Progress! Plans for a new horsemeat pet food factory in South Korea have been nixed! Keep reading to see how PETA and local activists pushed for this victory.
PETA’s investigation into horse slaughter in South Korea revealed that horses who were retired from being forced to race (most with American parents or who were U.S.-born) and other horses were abused and killed at a massive slaughterhouse in Jeju. PETA documented that workers and drivers repeatedly beat panicked horses in the face while they unloaded them and killed other horses in front of them. Several workers and the slaughterhouse itself were convicted and fined, and the shocking video made waves around the world—to South Korea’s shame.

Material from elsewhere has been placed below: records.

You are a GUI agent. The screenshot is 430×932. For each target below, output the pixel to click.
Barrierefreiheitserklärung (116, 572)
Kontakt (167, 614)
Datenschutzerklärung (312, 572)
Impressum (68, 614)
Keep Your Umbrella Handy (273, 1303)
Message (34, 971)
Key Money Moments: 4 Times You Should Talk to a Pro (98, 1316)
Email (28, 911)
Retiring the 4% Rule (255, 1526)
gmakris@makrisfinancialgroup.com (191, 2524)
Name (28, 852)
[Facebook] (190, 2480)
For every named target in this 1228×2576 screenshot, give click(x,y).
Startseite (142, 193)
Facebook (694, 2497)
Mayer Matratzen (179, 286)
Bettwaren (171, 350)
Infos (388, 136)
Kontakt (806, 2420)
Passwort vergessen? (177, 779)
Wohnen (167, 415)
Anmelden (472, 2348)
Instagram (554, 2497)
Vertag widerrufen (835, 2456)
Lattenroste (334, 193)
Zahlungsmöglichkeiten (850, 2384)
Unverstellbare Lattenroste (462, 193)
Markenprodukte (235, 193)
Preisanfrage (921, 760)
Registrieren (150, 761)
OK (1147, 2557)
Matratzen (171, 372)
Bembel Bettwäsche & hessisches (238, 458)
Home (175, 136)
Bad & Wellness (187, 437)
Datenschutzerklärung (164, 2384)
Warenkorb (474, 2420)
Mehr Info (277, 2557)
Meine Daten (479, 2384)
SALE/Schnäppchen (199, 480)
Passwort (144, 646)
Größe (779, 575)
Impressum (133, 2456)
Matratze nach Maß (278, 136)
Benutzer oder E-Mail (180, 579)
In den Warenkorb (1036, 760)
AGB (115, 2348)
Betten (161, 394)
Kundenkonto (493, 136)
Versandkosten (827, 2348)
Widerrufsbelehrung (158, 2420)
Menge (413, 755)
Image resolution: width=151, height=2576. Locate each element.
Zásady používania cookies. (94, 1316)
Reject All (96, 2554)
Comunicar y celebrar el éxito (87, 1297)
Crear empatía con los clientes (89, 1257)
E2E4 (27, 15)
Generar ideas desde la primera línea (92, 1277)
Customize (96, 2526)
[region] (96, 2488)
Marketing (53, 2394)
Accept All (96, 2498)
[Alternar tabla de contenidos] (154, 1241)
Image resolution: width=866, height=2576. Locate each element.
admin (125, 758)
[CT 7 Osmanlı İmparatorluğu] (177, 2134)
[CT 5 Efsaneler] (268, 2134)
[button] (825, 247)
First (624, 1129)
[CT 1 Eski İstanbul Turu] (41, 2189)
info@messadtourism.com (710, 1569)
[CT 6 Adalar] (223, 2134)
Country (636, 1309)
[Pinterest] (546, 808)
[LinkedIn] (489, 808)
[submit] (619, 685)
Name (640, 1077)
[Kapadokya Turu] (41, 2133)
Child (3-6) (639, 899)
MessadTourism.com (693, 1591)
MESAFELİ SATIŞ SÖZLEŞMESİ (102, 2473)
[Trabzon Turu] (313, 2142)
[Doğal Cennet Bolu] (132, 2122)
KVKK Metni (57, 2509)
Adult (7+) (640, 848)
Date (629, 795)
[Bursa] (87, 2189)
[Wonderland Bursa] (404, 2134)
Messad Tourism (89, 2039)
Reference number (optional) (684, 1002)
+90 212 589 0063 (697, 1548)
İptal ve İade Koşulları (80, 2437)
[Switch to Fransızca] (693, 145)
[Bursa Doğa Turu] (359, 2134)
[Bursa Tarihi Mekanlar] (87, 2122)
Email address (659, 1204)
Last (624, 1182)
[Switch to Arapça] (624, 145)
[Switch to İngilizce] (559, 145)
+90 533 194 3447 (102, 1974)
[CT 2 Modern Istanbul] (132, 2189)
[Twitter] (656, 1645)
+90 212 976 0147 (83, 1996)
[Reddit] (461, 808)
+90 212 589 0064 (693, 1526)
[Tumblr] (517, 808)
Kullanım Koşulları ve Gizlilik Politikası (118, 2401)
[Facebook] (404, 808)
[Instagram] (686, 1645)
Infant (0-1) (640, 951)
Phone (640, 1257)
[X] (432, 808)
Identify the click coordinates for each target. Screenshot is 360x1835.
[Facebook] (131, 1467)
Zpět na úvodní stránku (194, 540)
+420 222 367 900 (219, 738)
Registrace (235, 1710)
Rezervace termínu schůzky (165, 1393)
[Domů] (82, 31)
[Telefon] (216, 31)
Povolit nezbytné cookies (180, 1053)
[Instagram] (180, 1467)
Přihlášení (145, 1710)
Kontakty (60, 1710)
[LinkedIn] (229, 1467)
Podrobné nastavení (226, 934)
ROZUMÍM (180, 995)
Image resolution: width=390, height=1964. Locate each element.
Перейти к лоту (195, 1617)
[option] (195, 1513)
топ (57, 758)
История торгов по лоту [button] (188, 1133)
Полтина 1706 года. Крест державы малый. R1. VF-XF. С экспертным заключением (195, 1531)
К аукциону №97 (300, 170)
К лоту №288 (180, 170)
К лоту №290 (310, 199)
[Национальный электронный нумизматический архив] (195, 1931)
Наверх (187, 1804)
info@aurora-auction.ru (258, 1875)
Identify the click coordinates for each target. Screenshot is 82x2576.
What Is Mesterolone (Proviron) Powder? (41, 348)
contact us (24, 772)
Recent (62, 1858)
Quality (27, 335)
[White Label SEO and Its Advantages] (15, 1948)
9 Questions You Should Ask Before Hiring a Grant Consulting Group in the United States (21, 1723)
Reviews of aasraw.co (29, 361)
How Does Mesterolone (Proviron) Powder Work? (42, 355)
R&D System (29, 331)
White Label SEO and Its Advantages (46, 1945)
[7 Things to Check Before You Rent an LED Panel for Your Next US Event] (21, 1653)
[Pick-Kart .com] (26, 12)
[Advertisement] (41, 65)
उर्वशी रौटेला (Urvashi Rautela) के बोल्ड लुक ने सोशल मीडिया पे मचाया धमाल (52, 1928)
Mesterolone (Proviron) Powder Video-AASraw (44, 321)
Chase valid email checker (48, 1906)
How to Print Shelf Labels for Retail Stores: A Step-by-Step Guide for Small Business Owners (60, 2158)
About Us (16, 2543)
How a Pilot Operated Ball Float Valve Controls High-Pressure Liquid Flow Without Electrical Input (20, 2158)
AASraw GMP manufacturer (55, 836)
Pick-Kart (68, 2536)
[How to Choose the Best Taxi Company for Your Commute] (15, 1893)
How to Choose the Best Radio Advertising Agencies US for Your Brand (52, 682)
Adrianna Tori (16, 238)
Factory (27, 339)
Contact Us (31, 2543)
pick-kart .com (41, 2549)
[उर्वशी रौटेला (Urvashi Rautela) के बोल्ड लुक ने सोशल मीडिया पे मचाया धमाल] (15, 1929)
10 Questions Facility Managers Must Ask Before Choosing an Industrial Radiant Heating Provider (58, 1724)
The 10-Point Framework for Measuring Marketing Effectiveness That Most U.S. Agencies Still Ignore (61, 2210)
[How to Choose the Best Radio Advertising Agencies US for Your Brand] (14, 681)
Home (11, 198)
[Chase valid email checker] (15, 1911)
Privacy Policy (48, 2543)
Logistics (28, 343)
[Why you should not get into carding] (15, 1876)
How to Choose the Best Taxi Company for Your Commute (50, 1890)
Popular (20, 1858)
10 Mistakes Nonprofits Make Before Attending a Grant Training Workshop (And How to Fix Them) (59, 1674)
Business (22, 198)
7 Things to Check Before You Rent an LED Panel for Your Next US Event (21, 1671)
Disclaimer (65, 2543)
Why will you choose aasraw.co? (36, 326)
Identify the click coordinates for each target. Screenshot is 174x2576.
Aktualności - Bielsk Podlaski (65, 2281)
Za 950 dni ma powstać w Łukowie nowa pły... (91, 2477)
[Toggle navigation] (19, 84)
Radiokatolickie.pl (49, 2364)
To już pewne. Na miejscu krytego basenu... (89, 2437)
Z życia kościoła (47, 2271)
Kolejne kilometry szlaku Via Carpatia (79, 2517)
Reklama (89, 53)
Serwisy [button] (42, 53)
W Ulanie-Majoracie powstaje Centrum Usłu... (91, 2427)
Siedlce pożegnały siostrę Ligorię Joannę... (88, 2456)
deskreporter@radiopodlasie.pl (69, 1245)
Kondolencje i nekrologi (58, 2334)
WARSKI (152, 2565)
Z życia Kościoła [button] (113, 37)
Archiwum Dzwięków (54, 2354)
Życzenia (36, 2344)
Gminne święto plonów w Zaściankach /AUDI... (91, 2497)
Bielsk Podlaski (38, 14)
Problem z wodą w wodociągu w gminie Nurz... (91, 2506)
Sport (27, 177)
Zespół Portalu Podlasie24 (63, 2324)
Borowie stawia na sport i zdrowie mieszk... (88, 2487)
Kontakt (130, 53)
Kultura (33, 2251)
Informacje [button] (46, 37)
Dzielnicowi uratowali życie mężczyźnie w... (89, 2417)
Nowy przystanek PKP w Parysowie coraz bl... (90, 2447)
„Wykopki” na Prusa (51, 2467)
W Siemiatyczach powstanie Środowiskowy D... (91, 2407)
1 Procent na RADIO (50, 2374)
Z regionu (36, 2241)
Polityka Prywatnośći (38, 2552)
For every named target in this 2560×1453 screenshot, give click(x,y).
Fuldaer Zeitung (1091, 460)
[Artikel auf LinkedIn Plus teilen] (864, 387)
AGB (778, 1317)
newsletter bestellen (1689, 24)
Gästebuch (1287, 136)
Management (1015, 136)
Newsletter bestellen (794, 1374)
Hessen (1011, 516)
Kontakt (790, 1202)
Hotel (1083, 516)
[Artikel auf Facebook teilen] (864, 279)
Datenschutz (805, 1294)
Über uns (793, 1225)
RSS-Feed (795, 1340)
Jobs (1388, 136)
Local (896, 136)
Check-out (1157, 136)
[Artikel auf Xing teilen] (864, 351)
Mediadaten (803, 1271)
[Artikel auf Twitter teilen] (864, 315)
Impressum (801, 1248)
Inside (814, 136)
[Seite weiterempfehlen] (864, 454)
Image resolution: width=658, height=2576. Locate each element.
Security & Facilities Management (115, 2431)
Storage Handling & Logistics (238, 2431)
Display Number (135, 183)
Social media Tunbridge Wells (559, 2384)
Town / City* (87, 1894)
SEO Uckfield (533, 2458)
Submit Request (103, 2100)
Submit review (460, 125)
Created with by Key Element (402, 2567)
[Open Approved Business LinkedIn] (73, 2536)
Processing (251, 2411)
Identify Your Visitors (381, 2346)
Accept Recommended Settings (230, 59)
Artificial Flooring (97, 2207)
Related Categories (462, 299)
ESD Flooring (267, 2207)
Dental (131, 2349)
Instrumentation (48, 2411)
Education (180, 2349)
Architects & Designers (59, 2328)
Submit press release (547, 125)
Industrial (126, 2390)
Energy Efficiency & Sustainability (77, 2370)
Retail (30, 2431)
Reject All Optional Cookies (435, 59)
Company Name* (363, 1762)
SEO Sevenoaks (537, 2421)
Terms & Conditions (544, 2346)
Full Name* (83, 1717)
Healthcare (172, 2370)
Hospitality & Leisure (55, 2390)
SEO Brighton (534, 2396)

One of the horses killed, Cape Magic, had arrived with a large bandage on his leg, and PETA learned that he’d come straight from a track where he’d been forced to race less than three days before. This precipitated a health scandal when it was discovered that during this time he’d been administered phenylbutazone—a drug prohibited in animals for human consumption.
After an outcry—which caused the demand for horsemeat to plummet further—Jeju officials announced a new horsemeat certification program for restaurants that promised not to use meat from horses forced to race.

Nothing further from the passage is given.